A depth-limit notification usually means you have a circular tag automation chain — two or more rules that trigger each other in a loop. To resolve it:

  1. Click the "View Automations" link in the notification to go directly to the Automations page.
  2. Look for tag-based rules that form a cycle (e.g., "Tag A applied → Add Tag B" paired with "Tag B applied → Add Tag A").
  3. Remove or deactivate one side of the cycle.
  4. Check the Dependency Tracking cards on your Tags page to see the full picture of which tags trigger which automations.

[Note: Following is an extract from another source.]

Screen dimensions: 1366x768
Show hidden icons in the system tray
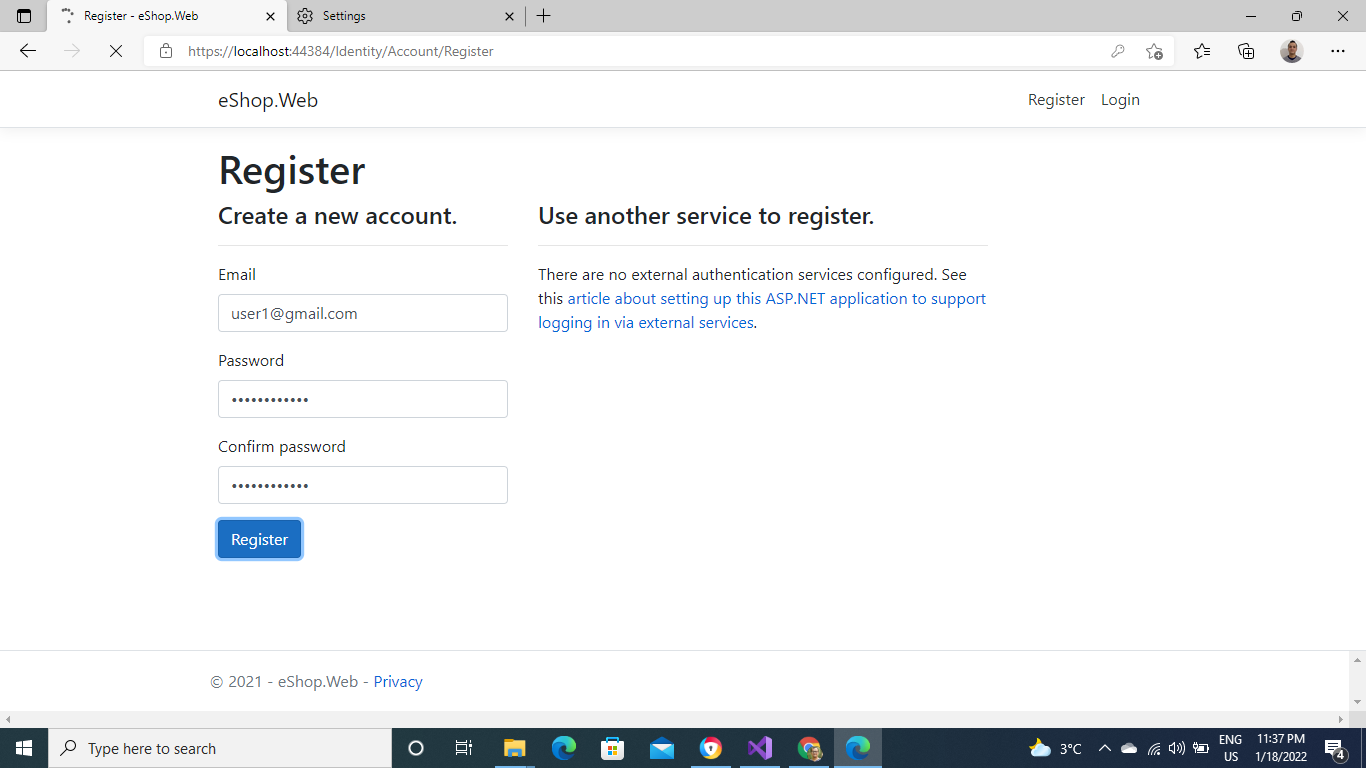1104,748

Strategy 2: Idempotent Operations

Even without the depth limiter, the tag operations themselves provide a natural circuit breaker:

Add Tag (Idempotent)

The add_tag action uses an upsert with ON CONFLICT (contact_id, tag_id) DO NOTHING:

INSERT INTO contact_tags (contact_id, tag_id)
VALUES ($1, $2)
ON CONFLICT (contact_id, tag_id) DO NOTHING;

If the contact already has the tag, the operation succeeds silently but no row is changed. The engine checks the result — if no rows were affected (the tag was already present), it does not fire the cascading tag_applied trigger. This naturally breaks the loop because the duplicate tag application produces no side effect.

Remove Tag (Idempotent)

The remove_tag action deletes the row and checks the SELECT return value. If no row was deleted (the tag was already absent), the cascading tag_removed trigger is not fired.

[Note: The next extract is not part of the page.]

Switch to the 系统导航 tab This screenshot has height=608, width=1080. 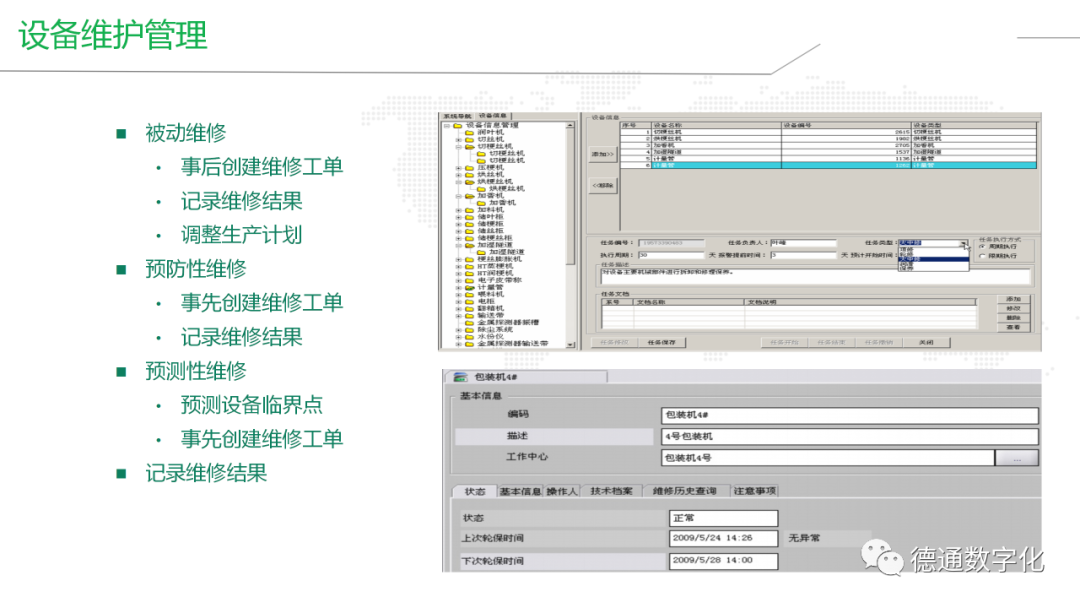456,116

How The Two Strategies Work Together

ScenarioStrategy 1 (Depth)Strategy 2 (Idempotency)
A → B → A (circular)Would stop at depth 4Stops earlier — A is already applied, so the second application is a no-op
A → B → C → D → E (long chain)Stops at depth 4Does not apply — each tag is different
A → A (self-referencing)Would stop at depth 4Stops immediately — A is already applied

In practice, idempotency catches most circular loops before the depth limiter kicks in. The depth limiter acts as a safety net for edge cases where a long chain of different tags might trigger each other in sequence.

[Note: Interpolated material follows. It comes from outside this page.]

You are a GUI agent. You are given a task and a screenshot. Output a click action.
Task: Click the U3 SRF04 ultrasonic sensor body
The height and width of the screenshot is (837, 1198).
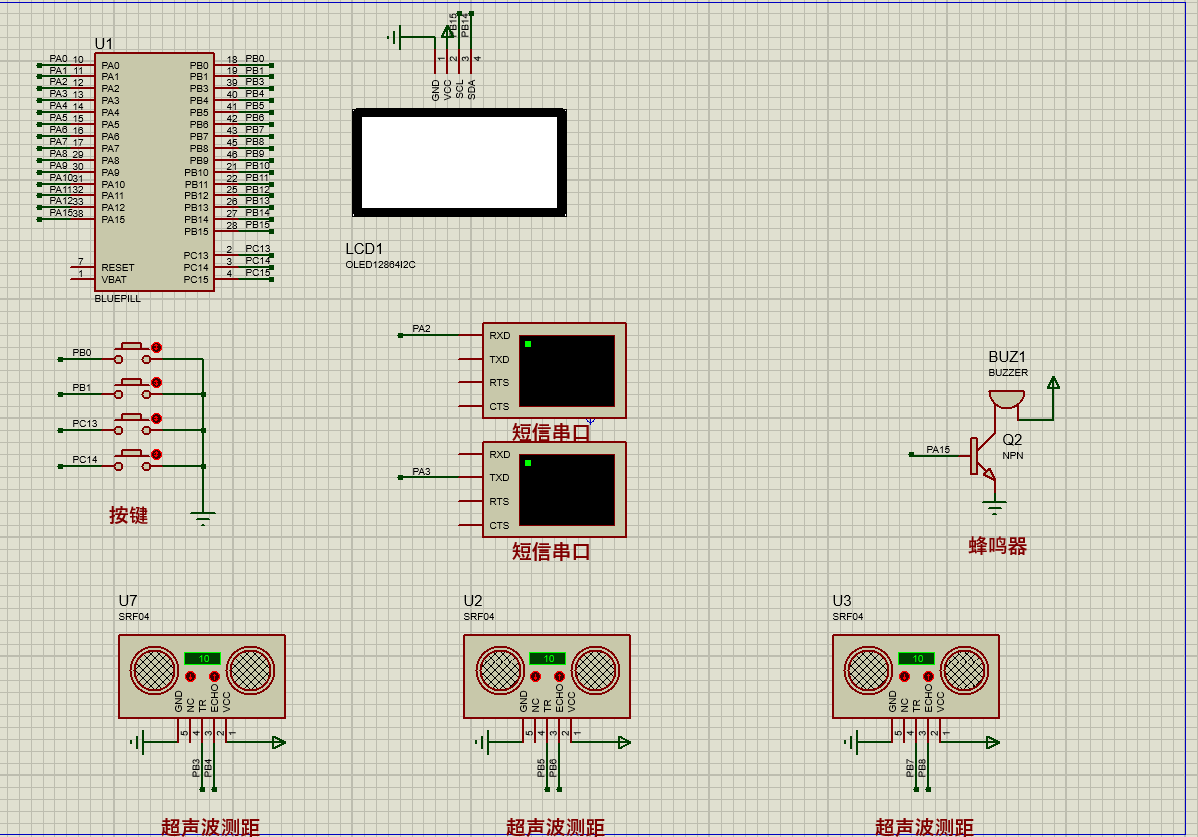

Campaign Enrollment Protection

The enroll_campaign action has its own independent idempotency check:

  • If the contact already has an active or processing enrollment → skip (no duplicate enrollment)
  • If a triggerEventId is present and a completed enrollment exists for the same trigger event → skip (prevents webhook retries from re-enrolling)

These checks prevent a scenario where cascading tag automations could enroll the same contact into a campaign multiple times.


Best Practices

  1. Keep chains short. Design your automations to resolve within 1–2 cascade levels when possible.
  2. Avoid circular tag dependencies. If "Tag A applied → Add Tag B" exists, avoid creating "Tag B applied → Add Tag A".
  3. Use campaign enrollment wisely. Campaign enrollment is naturally idempotent, but long chains that lead to enrollment still consume processing time.
  4. Watch for depth-limit notifications. If the automation engine hits the depth limit, a notification appears in the Notification Center. This is the clearest signal that your automation chain is too long or contains a circular dependency — the notification body identifies the specific trigger and blocked rule.